§ Task item
Carry on the text about Monarch, the California grizzly bear, starting right after its final sentence.

§ Given text
California grizzly bear

Sequencing a symbol: The genome of a California golden bear

Campuses: UCSC

PI(s): Shapiro

Background: Have you ever wondered why there is a bear on California’s state flag? Did you know that he was actually a living bear who became famous? That bear’s name was Monarch and he was very special. He was one of the last of his kind, one of the last of the California grizzly bears. Monarch was captured in Ventura County in 1889 as part of a publicity stunt. He lived for for the rest of his life on display at Woodward Gardens, Golden Gate Park and the San Francisco Zoo. Monarch survived the 1906 San Francisco earthquake, becoming a symbol for the city’s reconstruction. He lived on for 22 years in captivity while the rest of his kind were hunted to extinction. Monarch’s story is not a completely happy one, but through our efforts and your kind donations, we at the UCSC Paleogenomics lab hope to raise awareness about his story and learn all that we can about this special bear through his DNA.

§ Data section

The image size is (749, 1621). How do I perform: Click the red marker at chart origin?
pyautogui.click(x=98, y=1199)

--

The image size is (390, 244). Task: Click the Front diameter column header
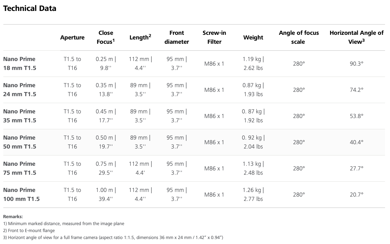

§ Expected answer
Bears are important members of their ecological communities in that they regulate prey populations and disperse seeds in their stools and on their coats. Grizzly bears (Ursus arctos) today are endangered. Their range once ran from Alaska down to Mexico and from California to the Great Plains. Today they are only found in Washington, Montana, Wyoming, Idaho, Alaska and western Canada. There are multiple kinds (subspecies) of grizzly bears. Since it’s extinction, very little is known about the California grizzly bear (Ursos arctos californicus). Some questions that may be answered using DNA include: How related was it to other types of grizzly bears? How related was it to other species of bears?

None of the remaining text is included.